• Given text
20 Statistics 1

Candidates may use relevant formulae included in the formulae booklet without proof.

Candidates should learn the following formula, which is not included in the formulae booklet, but which may be required to answer questions.

$(\textbf{residual})_i = y_i - a - bx_i$

 Standard deviation and variance calculated on ungrouped and grouped data. Where raw data are given, candidates will be expected to be able to obtain standard deviation and mean values directly from calculators. Where summarised data are given, candidates may be required to use the formula from the booklet provided for the examination. It is advisable for candidates to know whether to divide by   $n \space \text{or} \space (n-1)$ when calculating the variance; either divisor will be accepted unless a question specifically requests an unbiased estimate of a population variance. Linear scaling. Artificial questions requiring linear scaling will not be set, but candidates should be aware of the effect of linear scaling on numerical measures. Choice of numerical measures. Candidates will be expected to be able to choose numerical measures, including mean, median, mode, range and interquartile range, appropriate to given contexts. Linear interpolation will not be required.
 Elementary probability; the concept of a random event and its probability. Assigning probabilities to events using relative frequencies or equally likely outcomes. Candidates will be expected to understand set notation but its use will not be essential. Addition law of probability. Mutually exclusive events. $\mbox{P}(A \cup B)=\mbox{P}(A) + \mbox{P}(B) - \mbox{P}(A \cap B)$; two events only. $\mbox{P}(A \cup B)=\mbox{P}(A) + \mbox{P}(B)$; two or more events. $\mbox{P}(A')= 1-\mbox{P}(A)$. Multiplication law of probability and conditional probability. Independent events. $\mbox{P}(A \cap B) = \mbox{P}(A) \times \mbox{P}(B|A) = \mbox{P}(B) \times \mbox{P}(A|B)$; two or more events. $\mbox{P}(A \cap B) = \mbox{P}(A) \times \mbox{P}(B)$; two or more events. Application of probability laws. Only simple problems will be set that can be solved by direct application of the probability laws, by counting equally likely outcomes and/or the construction and the use of frequency tables or relative frequency (probability) tables. Questions requiring the use of tree diagrams or Venn diagrams will not be set, but their use will be permitted.

• Requirement A
Rewrite the entries from the line containing "The width and height of the screenshot is (800, 725)." through the line containing "point(26,45)", including the requests, and move every coordinate in the answers by adding -145 to it.

• Record extracts
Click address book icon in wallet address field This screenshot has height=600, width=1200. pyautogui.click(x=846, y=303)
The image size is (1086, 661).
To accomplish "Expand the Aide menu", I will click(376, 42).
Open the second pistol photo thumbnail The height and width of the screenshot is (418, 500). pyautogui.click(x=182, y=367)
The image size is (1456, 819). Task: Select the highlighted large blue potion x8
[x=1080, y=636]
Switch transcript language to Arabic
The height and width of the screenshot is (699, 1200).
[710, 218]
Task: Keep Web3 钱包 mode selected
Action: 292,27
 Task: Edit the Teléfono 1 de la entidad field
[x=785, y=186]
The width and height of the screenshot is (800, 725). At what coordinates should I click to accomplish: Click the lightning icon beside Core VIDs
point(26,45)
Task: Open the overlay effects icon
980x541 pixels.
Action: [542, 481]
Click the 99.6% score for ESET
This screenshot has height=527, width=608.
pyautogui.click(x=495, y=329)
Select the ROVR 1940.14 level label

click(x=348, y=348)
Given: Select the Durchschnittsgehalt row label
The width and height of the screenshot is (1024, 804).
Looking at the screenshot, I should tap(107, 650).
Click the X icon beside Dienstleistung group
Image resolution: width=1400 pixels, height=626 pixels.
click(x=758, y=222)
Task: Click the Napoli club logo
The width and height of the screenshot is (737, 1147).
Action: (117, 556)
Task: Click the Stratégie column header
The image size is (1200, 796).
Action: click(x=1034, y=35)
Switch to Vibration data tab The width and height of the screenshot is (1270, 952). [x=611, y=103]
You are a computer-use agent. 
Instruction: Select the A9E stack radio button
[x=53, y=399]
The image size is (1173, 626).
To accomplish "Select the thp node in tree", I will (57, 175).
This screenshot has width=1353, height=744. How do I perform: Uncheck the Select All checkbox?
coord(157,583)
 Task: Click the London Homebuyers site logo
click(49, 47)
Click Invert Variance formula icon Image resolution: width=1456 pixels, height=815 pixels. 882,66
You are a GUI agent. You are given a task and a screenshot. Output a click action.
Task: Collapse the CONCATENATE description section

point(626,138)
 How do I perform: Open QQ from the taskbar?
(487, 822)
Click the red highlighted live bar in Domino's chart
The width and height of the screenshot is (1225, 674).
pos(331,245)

• Requirement B
According to the statistics syllabus, which two kinds of diagrams may candidates use even though no questions will require them?

• Solution A
The width and height of the screenshot is (800, 725). At what coordinates should I click to accomplish: Click the lightning icon beside Core VIDs
point(-119,-100)

• Solution B
Tree diagrams and Venn diagrams.